Gary Rubinstein was one of the earliest members of Teach for America.

In this post, he looks at what has and has not changed in those years.

You’d think that after 29 years, TFA training would have improved.  But since they are supposed to be so data-driven, they should look at the most telling statistic about their quality of training.  The quit rate for TFA has not changed from 29 years ago until this day, approximately 15% don’t complete their two-year commitment, or roughly 1 out of 7 corps members…
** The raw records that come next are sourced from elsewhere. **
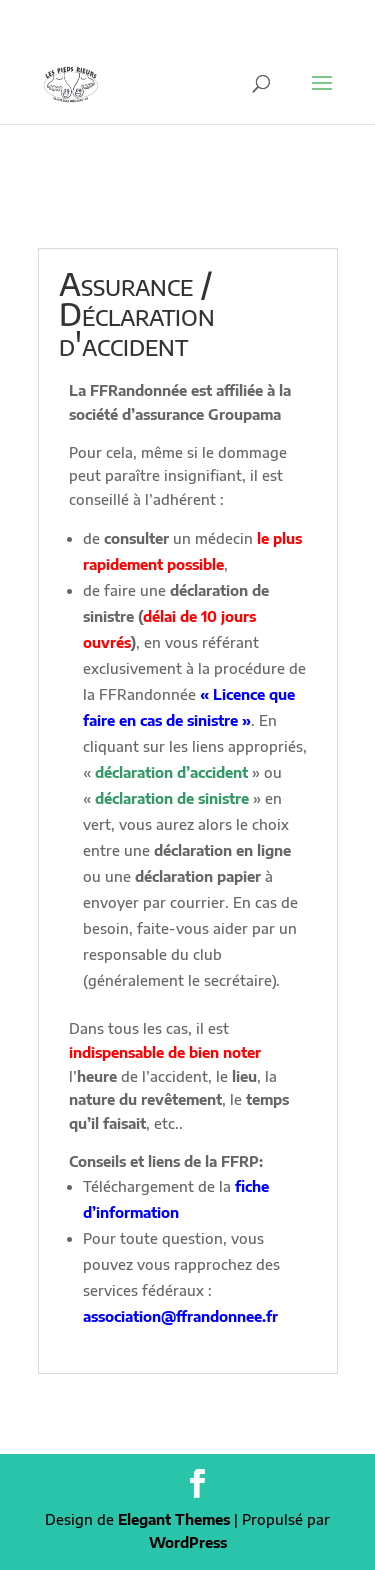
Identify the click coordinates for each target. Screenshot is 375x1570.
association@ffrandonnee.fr (180, 1316)
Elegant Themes (174, 1519)
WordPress (188, 1542)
We rarely get to see or hear from actual TFA corps members.  I don’t know if they now have to sign some kind of non-disclosure agreement but I find it strange that this group of ‘leaders’ produces not one person live-blogging or live-tweeting their experience.  When pictures of corps members in action are posted, I like to glance at them and see what I can infer from them.  Sometimes I’ll notice that they are student teaching a class where there are only 5 students in the class and I’ll write about how unacceptable it is that TFA has not figured out a way to pack the student teacher classes with actual students.